The credit card company, promoted by the country’s largest lender State Bank of India (SBI), saw a sharp decline in the customers availing moratorium.
SBI Cards and Payment Services on Monday reported a 13.6% year-on-year (y-o-y) jump in its net profit to Rs 393 crore for the quarter ended June, due to healthy interest income, improved asset quality, and decline in provisions.
The credit card company, promoted by the country’s largest lender State Bank of India (SBI), saw a sharp decline in the customers availing moratorium. The accounts under moratorium went down to 1.5 lakh in June 2020, compared to 12.5 lakh in May 2020, SBI Cards said. The provisions in the June quarter saw 49% y-o-y drop to Rs 80 crore.

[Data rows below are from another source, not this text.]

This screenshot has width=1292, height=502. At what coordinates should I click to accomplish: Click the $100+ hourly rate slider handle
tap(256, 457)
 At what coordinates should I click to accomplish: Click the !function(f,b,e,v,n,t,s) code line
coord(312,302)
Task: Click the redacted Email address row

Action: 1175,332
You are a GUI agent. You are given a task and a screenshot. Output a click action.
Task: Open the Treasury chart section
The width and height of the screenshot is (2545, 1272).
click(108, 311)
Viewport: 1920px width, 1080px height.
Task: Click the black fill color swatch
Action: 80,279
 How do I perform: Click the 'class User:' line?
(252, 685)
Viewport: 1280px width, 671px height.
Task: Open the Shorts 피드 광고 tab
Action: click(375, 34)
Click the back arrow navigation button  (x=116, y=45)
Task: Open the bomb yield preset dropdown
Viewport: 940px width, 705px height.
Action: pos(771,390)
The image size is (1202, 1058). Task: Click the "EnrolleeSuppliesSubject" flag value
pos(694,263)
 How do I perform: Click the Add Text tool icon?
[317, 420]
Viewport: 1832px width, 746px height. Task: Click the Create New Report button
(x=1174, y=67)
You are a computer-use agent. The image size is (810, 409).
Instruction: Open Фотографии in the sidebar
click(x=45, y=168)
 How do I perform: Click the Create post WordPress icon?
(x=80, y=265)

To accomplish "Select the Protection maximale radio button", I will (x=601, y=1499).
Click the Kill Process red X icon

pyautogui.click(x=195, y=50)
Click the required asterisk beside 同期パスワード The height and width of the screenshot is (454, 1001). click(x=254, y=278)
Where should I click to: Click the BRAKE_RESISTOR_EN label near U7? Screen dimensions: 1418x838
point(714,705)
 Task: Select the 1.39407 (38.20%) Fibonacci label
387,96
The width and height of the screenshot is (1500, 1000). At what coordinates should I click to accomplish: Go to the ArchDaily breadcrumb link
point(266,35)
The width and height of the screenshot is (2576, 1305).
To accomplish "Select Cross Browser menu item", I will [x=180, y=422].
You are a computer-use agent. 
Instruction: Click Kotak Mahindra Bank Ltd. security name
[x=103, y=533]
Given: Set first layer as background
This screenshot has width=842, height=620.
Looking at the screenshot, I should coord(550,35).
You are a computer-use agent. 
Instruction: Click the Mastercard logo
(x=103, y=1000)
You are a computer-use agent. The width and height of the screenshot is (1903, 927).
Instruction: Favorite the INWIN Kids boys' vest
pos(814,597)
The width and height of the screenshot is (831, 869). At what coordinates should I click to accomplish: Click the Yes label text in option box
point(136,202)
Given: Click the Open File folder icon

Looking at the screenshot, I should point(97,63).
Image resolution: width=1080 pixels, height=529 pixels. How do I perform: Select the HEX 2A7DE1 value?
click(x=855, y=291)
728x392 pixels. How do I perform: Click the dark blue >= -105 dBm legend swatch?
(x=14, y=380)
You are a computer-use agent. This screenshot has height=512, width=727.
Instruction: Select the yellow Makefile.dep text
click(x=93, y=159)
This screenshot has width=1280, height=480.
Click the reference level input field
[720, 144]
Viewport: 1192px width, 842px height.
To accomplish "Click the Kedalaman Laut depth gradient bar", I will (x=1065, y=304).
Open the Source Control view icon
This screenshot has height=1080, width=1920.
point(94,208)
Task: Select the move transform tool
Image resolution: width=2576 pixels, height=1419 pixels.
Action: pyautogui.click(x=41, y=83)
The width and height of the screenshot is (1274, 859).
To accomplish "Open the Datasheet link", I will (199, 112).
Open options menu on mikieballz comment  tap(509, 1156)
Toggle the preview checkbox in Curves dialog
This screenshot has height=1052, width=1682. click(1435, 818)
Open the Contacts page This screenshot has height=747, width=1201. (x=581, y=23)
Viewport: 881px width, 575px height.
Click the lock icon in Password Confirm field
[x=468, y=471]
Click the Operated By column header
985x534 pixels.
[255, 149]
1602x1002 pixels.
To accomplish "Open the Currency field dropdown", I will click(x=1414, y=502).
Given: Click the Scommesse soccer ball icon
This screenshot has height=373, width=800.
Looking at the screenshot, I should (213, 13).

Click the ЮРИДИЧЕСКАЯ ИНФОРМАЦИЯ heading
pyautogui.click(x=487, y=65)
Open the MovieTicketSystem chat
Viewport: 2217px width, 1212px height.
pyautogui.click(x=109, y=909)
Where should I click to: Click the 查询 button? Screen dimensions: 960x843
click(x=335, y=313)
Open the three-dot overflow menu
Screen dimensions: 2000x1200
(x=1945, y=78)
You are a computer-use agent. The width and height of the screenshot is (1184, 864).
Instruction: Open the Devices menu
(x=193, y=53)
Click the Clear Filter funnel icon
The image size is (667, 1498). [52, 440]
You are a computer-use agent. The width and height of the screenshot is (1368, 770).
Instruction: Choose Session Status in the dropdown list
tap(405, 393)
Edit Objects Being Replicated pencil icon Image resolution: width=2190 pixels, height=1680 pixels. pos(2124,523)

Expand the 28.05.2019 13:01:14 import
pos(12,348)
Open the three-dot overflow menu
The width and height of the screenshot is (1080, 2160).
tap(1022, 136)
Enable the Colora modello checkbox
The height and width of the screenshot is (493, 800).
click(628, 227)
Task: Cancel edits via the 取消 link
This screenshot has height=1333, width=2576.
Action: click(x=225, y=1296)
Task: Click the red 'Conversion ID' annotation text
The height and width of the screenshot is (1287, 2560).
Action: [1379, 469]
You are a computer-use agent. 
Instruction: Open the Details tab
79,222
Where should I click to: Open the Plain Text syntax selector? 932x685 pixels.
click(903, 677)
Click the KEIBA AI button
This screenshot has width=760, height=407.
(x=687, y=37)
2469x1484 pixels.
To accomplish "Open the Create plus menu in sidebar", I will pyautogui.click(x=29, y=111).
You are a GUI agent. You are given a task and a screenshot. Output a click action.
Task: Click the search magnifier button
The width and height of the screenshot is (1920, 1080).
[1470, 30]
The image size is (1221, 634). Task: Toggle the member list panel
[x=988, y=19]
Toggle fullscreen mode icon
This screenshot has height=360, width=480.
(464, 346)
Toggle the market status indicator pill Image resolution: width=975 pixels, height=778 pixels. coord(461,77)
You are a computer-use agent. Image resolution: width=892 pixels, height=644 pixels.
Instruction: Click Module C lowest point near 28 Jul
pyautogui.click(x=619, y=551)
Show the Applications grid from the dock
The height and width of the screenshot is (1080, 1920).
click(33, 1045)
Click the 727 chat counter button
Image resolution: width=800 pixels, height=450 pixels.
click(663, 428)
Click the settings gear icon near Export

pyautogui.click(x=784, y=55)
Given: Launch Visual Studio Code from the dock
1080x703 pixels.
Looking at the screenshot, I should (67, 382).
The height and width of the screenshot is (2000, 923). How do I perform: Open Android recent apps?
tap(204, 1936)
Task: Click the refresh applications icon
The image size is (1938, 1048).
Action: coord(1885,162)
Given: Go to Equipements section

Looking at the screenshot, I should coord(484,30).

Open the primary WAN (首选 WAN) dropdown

The company claims to have made substantial improvement, post lockdown amid Covid-19. “The daily average spends improved to 76.5% of pre Covid-19 level for June 2020, compared to 54.0% for May 2020,” SBI Cards said. The new accounts acquisition has improved from 80,000 in May, 2020 to 1,81,000 in June 2020, it further added.
The interest income of the company increased 34.6% y-o-y in the June quarter to Rs 1,412 crore. Similarly, the income from fees and services stood at Rs 668 crore in the first quarter for financial year 2021 (FY21), compared to Rs 916 crore in June quarter, last year. The receivables grew 10% y-o-y to Rs 23,330 crore, compared to Rs 21,231 crore as of June, 2020.
The expenses also brought some respite for SBI Cards in the June quarter. The total expenses for the company came down by 5.9% y-o-y in the June quarter to Rs 1,667 crore. The finance cost of the company in the June quarter decreased by 9 % y-o-y to Rs 275 crore.
The asset quality of the credit card company showed improvement in the June quarter. The gross non-performing assets (GNPAs) came down by 133 basis points (bps) to 1.35%,compared to 2.68% in the same quarter last year. Sequentially, gross NPAs came down by 65 bps, compared to 2% in the March quarter of 2020.
The capital adequacy ratio in June 2020 stood at 24.4% compared to 18.9% as of June, 2019. As per the capital adequacy norms issued by the Reserve Bank of India (RBI), company’s capital to risk ratio consisting of tier I and tier II capital should not be less than 15%.